━━━━━ Excerpt provided

Ultimately, organizers turned the failure of the statewide bill into an opportunity to speak out for stronger reforms in Hartford.

Working with the police chief

Shortly after the end of the state legislative session, Hartford Police Chief Daryl Roberts contacted Councilor Luis Cotto (the city councilor actively pushing the ordinance). Chief Roberts, in response to months of campaigning by coalition members and others at the state and local levels for racial profiling reforms, had put together an enforceable anti-racial profiling policy for the Hartford Police Department that incorporated elements of the failed Penn Act amendment and elements of the BORDC-backed ordinance.  He wanted to hear Cotto’s thoughts, and the thoughts of the coalition, before proceeding. Councilor Cotto shared Chief Roberts’ draft with the coalition and invited comments.

Chief Roberts was responding to the strong campaign that had focused public attention on profiling, and aimed to avoid further controversy over his city’s failing to provide a comprehensive anti-profiling policy in the wake of the unsuccessful Penn Act amendment.

━━━━━━━━━━

◆ **Instructions to follow**
Transcribe the passage on Hartford's anti-profiling campaign word for word, starting at "Chief Roberts was" and continuing down through "Penn Act amendment.".

━━━━━ Data

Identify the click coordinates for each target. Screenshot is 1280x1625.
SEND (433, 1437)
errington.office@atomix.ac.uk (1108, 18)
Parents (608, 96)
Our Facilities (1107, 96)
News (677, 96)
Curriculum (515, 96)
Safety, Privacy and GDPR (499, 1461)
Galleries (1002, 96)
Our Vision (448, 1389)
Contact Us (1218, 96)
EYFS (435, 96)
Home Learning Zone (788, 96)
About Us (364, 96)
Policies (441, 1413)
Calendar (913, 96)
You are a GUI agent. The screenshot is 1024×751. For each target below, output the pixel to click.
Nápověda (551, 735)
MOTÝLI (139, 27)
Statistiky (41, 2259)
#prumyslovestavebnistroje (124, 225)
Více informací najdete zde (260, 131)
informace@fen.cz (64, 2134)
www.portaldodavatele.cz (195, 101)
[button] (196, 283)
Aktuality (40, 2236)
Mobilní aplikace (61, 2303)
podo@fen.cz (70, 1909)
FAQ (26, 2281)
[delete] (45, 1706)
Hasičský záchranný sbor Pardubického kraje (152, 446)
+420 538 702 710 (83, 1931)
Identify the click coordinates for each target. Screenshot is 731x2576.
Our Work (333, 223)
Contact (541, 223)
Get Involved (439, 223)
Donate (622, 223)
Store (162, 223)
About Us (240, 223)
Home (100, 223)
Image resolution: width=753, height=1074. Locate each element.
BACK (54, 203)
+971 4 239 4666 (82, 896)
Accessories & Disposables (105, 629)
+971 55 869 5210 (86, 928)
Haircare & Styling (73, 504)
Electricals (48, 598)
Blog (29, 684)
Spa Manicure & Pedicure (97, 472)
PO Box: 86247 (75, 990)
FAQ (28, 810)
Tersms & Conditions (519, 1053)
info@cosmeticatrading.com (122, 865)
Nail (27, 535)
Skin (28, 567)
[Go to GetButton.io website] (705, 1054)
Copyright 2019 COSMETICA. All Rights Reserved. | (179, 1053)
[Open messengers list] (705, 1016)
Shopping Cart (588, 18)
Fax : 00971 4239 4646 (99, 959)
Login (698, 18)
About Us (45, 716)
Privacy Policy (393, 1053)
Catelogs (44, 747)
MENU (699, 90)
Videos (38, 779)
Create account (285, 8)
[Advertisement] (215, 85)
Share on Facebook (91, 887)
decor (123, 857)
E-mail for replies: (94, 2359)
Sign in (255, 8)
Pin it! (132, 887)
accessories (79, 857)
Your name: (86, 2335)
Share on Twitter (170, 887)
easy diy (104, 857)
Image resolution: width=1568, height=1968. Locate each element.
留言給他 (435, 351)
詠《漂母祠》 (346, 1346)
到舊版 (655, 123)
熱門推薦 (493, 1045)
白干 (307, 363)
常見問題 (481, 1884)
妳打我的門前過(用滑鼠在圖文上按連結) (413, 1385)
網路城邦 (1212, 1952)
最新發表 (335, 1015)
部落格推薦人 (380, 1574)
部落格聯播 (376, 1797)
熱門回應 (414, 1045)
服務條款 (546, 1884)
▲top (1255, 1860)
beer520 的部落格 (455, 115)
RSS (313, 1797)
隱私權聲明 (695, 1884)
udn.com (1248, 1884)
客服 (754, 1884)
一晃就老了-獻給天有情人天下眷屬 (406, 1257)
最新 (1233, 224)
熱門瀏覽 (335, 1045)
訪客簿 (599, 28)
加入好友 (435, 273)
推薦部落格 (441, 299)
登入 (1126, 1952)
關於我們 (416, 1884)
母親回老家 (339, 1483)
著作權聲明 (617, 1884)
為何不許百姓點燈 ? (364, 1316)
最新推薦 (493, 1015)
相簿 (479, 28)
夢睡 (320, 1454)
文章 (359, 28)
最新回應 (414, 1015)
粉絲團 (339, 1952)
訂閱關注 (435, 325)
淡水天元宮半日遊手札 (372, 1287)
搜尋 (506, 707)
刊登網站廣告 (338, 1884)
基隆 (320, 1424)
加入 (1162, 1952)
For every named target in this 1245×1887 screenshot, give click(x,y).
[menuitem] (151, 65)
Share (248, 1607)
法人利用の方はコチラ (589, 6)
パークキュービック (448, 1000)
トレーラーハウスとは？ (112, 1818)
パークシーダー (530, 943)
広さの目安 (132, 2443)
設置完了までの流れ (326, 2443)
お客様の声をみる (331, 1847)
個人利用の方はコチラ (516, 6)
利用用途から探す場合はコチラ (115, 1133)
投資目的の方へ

━━━━━━━━━━

◆ **Finished exercise**
Chief Roberts was responding to the strong campaign that had focused public attention on profiling, and aimed to avoid further controversy over his city’s failing to provide a comprehensive anti-profiling policy in the wake of the unsuccessful Penn Act amendment.